Keywords: bacteria, cytoskeleton, tubulin


Bacterial cytokinesis is generated by a complex ring-shaped structure comprising more than a dozen proteins. It is called a Z ring because the primary cytoskeletal framework is made by filamentous temperature-sensitive Z (FtsZ). FtsZ has a globular core homologous to tubulin, and at its C terminus there is an ∼50 amino acid unstructured peptide linker, followed by an ∼17 amino acid peptide that binds FtsA (see ref. 1 for a review of FtsZ). FtsA has a C-terminal amphipathic helix that inserts into the membrane, and it therefore serves to tether FtsZ to the membrane. FtsA is also the primary dock for most of the downstream division proteins. FtsA proteins from Streptococcus pneumoniae and Thermotoga maritima have been shown to assemble into actin-like filaments in vitro (2, 3). FtsA from Escherichia coli has been described as “recalcitrant” and difficult to work with in vitro (4).
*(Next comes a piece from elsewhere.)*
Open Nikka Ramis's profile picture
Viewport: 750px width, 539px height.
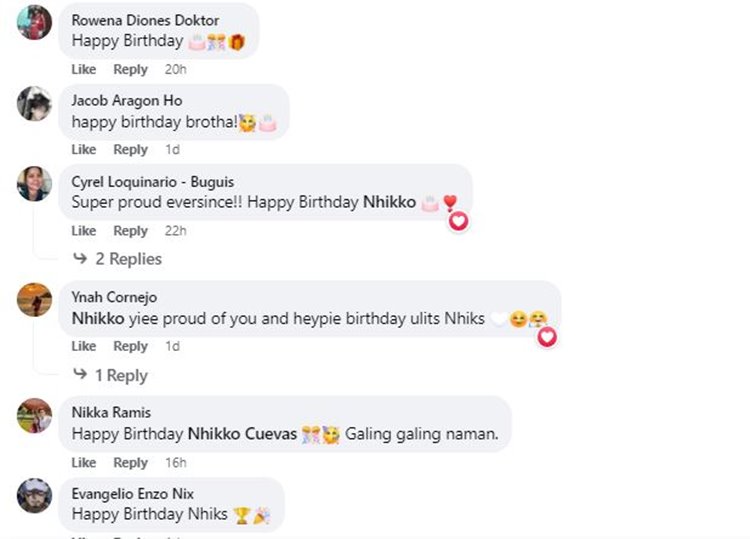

However, a mutant termed FtsA* has been shown to facilitate cell division in vivo (5, 6) and to be amenable to in vitro experiments (7).

We previously achieved the reconstitution of Z rings in vitro using an engineered construct FtsZ-YFP (yellow fluorescent protein)-mts, where mts is an amphipathic helix that can tether FtsZ directly to the membrane, bypassing FtsA (8). The Z rings assembled spontaneously when FtsZ-YFP-mts was incorporated with GTP into multilamellar tubular liposomes, and they generated a constriction force without the need for any other protein. The constriction force generated invaginations of the liposome wall but not a complete septation. The lack of complete septation may be due to the thickness of the wall in the multilamellar liposomes and/or an intrinsic inability of FtsZ-YFP-mts to achieve complete sepation.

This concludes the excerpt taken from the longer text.